• REQUIRED WORK
Would you please repeat the data exactly as given?

• WORKING DATA
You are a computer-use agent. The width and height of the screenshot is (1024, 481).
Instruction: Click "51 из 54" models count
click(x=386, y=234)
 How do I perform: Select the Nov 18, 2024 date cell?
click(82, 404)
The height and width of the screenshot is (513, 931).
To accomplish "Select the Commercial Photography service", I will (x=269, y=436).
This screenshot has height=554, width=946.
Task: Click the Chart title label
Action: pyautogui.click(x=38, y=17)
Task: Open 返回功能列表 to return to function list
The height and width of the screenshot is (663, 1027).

• OUTPUT OF THE TASK
You are a computer-use agent. The width and height of the screenshot is (1024, 481).
Instruction: Click "51 из 54" models count
click(x=386, y=234)
 How do I perform: Select the Nov 18, 2024 date cell?
click(82, 404)
The height and width of the screenshot is (513, 931).
To accomplish "Select the Commercial Photography service", I will (x=269, y=436).
This screenshot has height=554, width=946.
Task: Click the Chart title label
Action: pyautogui.click(x=38, y=17)
Task: Open 返回功能列表 to return to function list
The height and width of the screenshot is (663, 1027).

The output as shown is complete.